======== DATA FOR PROCESSING

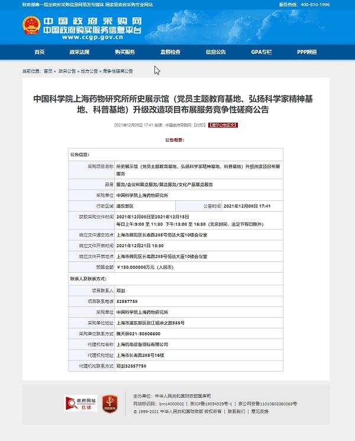
Task: Open the 政采法规 navigation tab
Action: point(79,52)
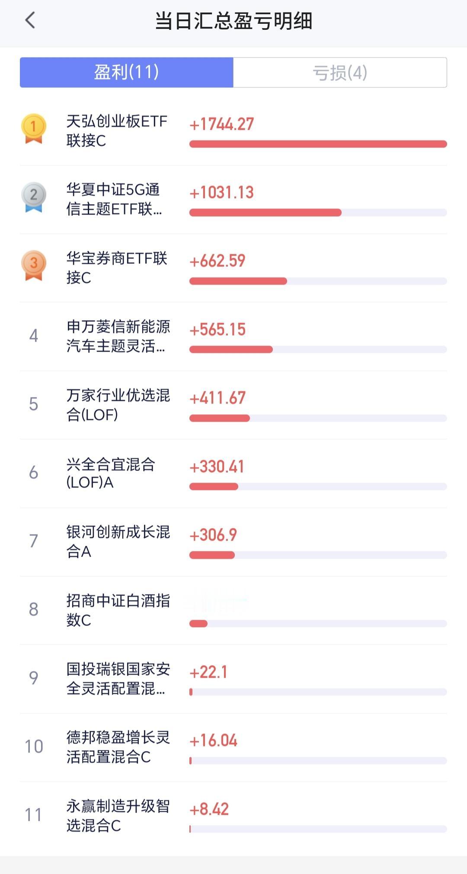Switch to the 亏损(4) tab
467x874 pixels.
(340, 72)
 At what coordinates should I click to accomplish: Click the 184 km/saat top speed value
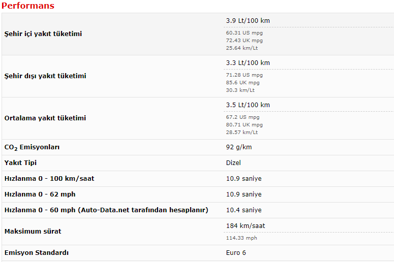tap(246, 225)
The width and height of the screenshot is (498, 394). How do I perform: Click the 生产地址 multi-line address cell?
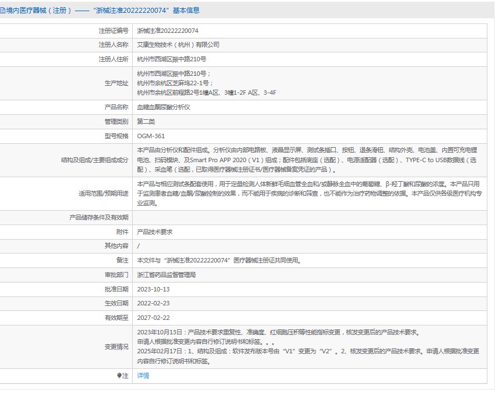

================

YOUR GOAL: Please output the lines from the line that holds "At what coordinates" through the final line of the material above, both included. Each line must match exactly, and pictures must be excluded.

OUTPUT BELOW:
 At what coordinates should I click to accomplish: Click the 184 km/saat top speed value
tap(246, 225)
The width and height of the screenshot is (498, 394). How do I perform: Click the 生产地址 multi-line address cell?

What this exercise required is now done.